透明細胞型以外の腎細胞癌患者を対象としたカボザニチブ＋ニボルマブの第II相試験では、治療歴に関わらず抗腫瘍活性が示された。2026年ASCO年次総会で発表された本試験には、乳頭型、フマル酸ヒドラターゼ欠損型、分類不能型、または転座関連の透明細胞型以外の腎細胞癌患者53例が登録された。患者は、カボザニチブ40mgを経口投与（1日1回）し、ニボルマブ240mgを2週ごとまたは480mgを4週ごとに静脈内投与された。カボザニチブ＋ニボルマブは、81%の患者で腫瘍縮小を誘導し、完全奏効を含む部分奏効または完全奏効の割合は43%であった。中央値全生存期間は28か月で、12か月生存率は77%、24か月生存率は55%であった。全患者で治療関連有害事象が発生し、68%がgrade 3または4の有害事象を経験した。本試験はExelixisおよびBMSの支援を受けて実施された。

METamp胃癌または胃食道接合部腺癌患者を対象としたサボリチニブの中枢的第II相登録試験の結果が、2026年ASCO年次総会で発表される。本試験は、RECIST 1.1に基づく主要評価項目である客観的有効率（ORR）を達成した。2025年10月8日のデータカットオフ時点での独立統括審査委員会によるORRは32.3%（95% CI：21.2%、45.1%）であり、事前に定められた有効性閾値を上回った。副次評価項目は、疾患管理率63.1%、奏効までの中央値時間1.4か月、奏効期間の中央値9.7か月、無増悪生存期間の中央値4.0か月であった。本データは、中国国家医薬品管理局への新薬承認申請（NDA）を支持するものであり、2025年12月に受理され、優先審査が付与された。

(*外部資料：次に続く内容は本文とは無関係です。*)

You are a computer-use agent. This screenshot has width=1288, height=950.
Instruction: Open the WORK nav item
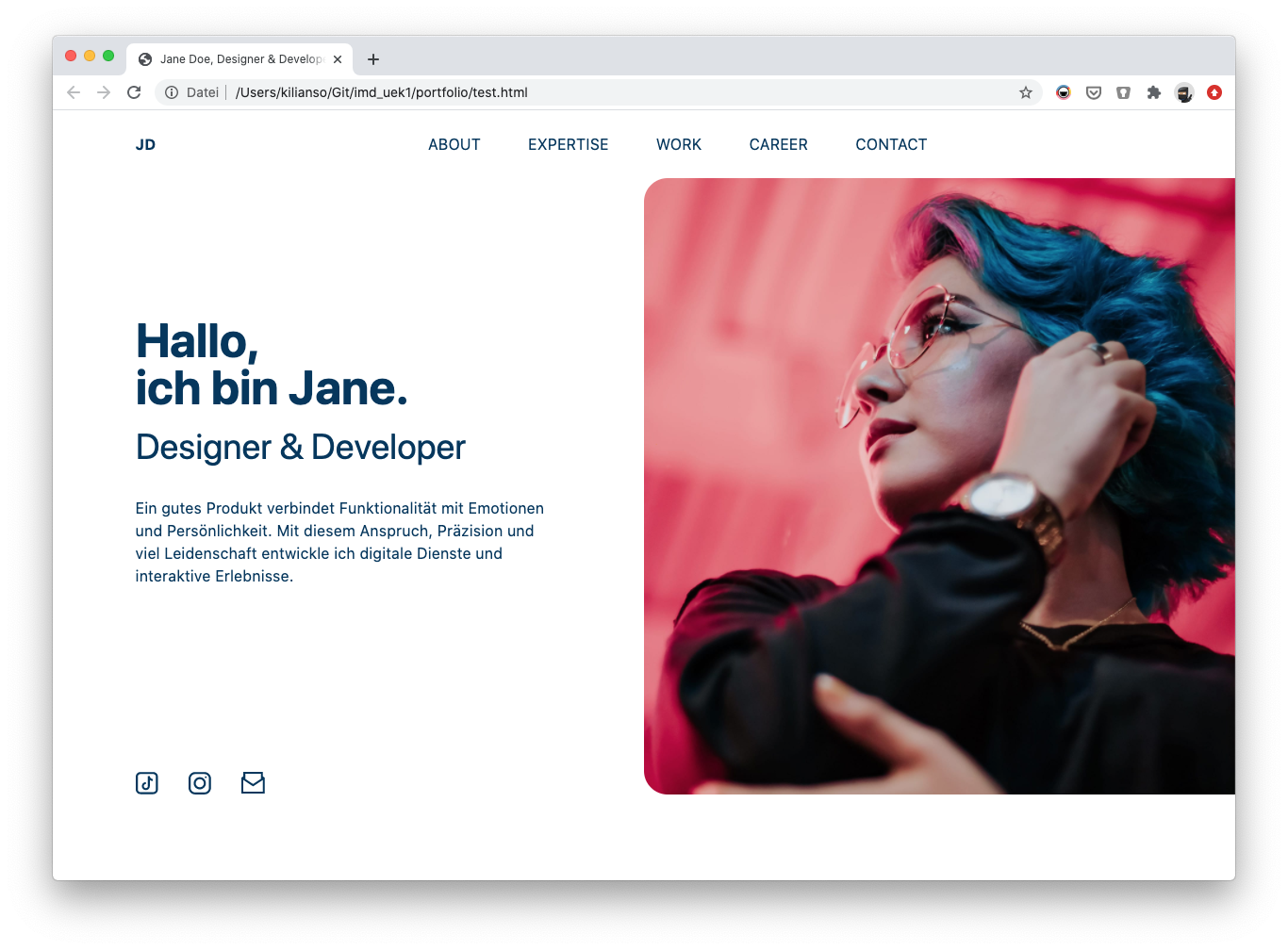679,144
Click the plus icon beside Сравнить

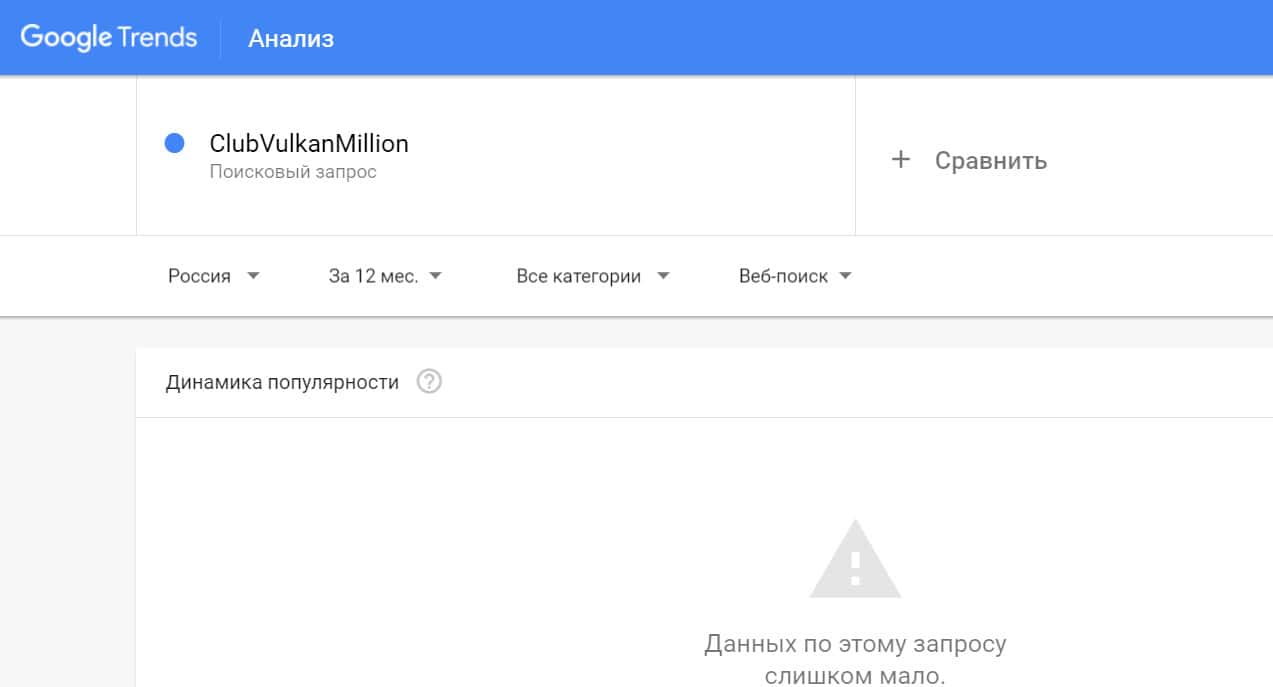pyautogui.click(x=901, y=160)
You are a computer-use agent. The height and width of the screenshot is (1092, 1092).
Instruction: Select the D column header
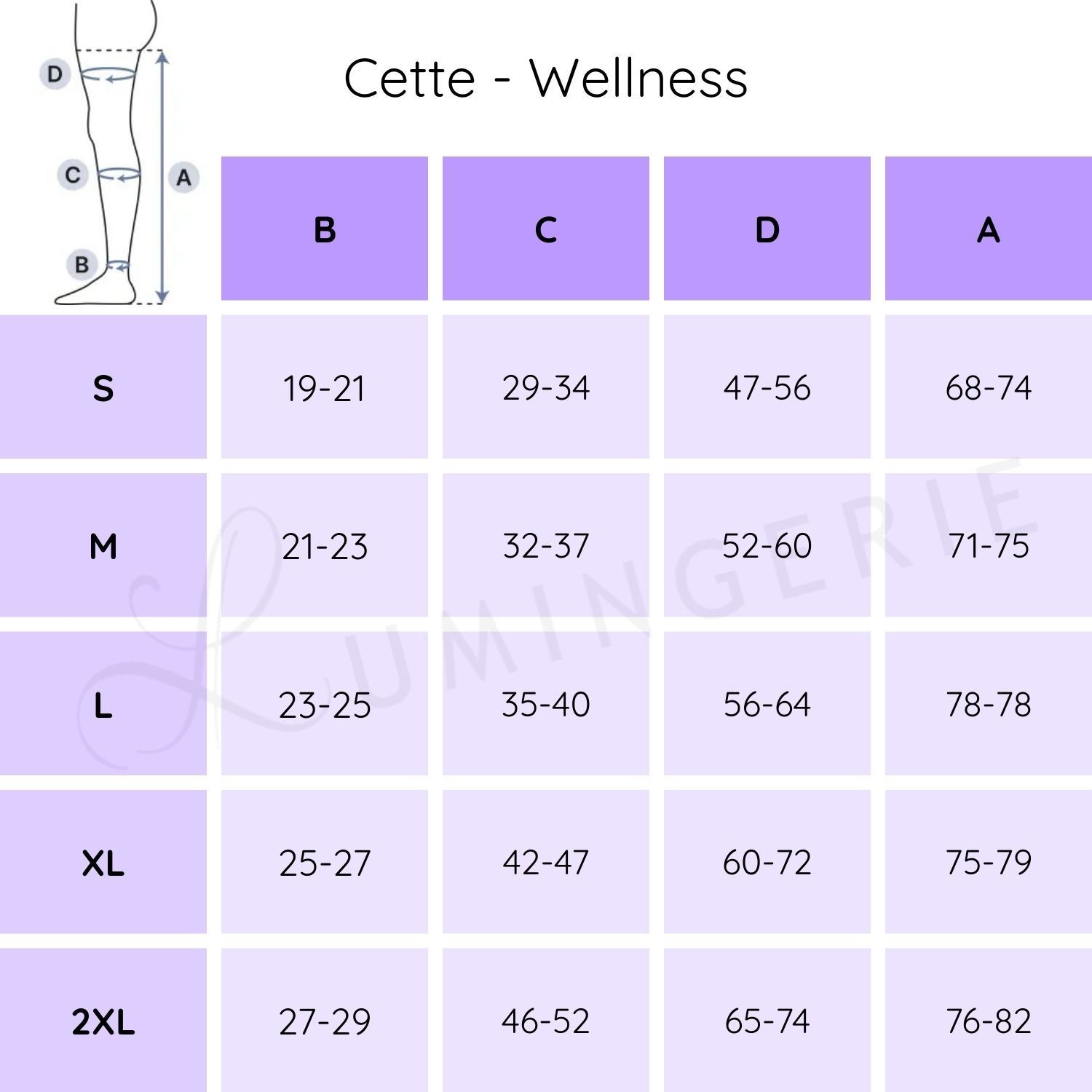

Journal of Clinical Oncology誌に報告されたフランスの第II相試験では、高リスクHPV関連口咽頭癌患者において、化学放射線療法（CRT）前導入ニボルマブは、事前に定められた実現可能性の主要評価項目を達成できなかった。この多施設試験には、ニボルマブ2回投与後にCRTを受ける治療群（n=41）またはCRT単独（n=20）にランダム割り付けられた評価可能患者61例が登録された。主要評価項目は、適切な時期に全治療を受けた患者の割合であったが、治療群の4例がシスプラチン200mg/m²未満で治療されたため、この評価項目は達成されなかった。治療群の2年累積再発率は7.3%、対照群は15.0%であった。Grade 4または5の有害事象は治療群のみで認められ、7例に発生した。本試験はフランス国立がん研究所の支援を受けて実施された。

HUTCHMEDは、2026年ASCO年次総会で、複数腫瘍種に対するフルキジニブ試験の追加データを発表する予定である。